- Assets include U.K., Norway and Algeria, may fetch $4 billion
- Units may attract buyout firms including Blackstone, Carlyle
French utility company Engie SA is pushing ahead with a plan to sell its exploration unit, offering assets that span Europe to Africa as the company works to reduce its exposure to oil and gas prices, people familiar with the matter said.
The company is planning to sell its upstream operations globally including businesses in the U.K., Norway, Algeria, Egypt, Germany and Asia, the people said, asking not to be named because the deliberations are private. The business could fetch about $4 billion, two of the people said, while others cautioned that the collection of assets is difficult to value in the current environment.
The business could attract interest from other companies in the industry as well as private equity firms including Blackstone Group LP and Carlyle Group LP, the people said. The talks are at an early stage, and no formal sale process has begun, they said.

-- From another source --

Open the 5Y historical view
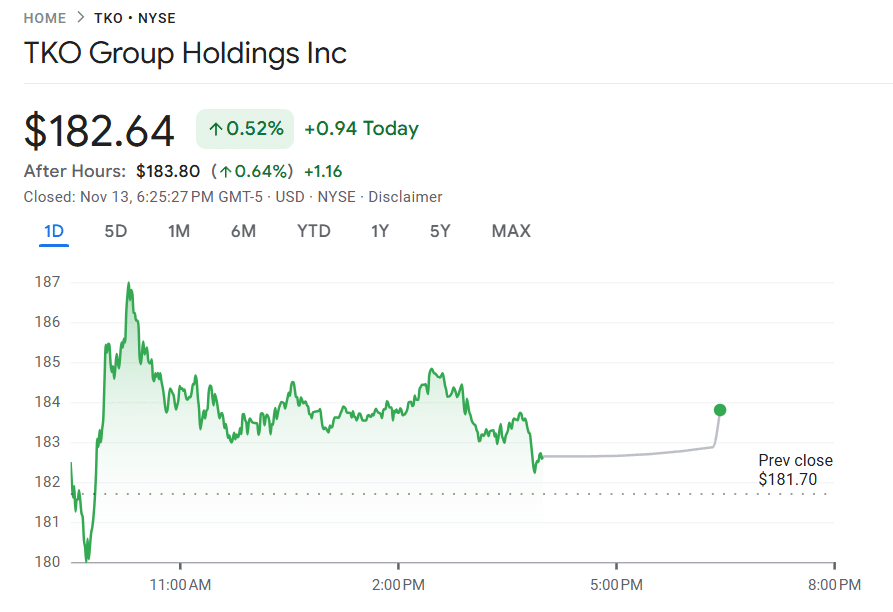[438, 231]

Engie shares rose 8 cents to 15 euros in Paris trading at 9:52 a.m. The stock has declined 8.2 percent this year.
Engie said earlier this year that it will offload as much as 15 billion euros ($16.5 billion) in assets and cut 1 billion euros of costs by 2018. That includes a reorganization of the exploration and production business. The former French gas monopoly is working to reduce its exposure to oil, gas and power prices that have been undermined by oversupply and government subsidies of alternative, renewable power.
“Clearly when you look at our strategy, it’s no longer at the core,” Chief Executive Officer Isabelle Kocher said at an investor day in June. “We are not in a hurry.”
An Engie spokeswoman said the utility’s three-year plan to move to low-carbon businesses includes reducing its exploration and production portfolio. Representatives for Blackstone and Carlyle declined to comment.
The company sold a 30 percent stake in the exploration and production business to China Investment Corp. for 2.3 billion euros in 2011.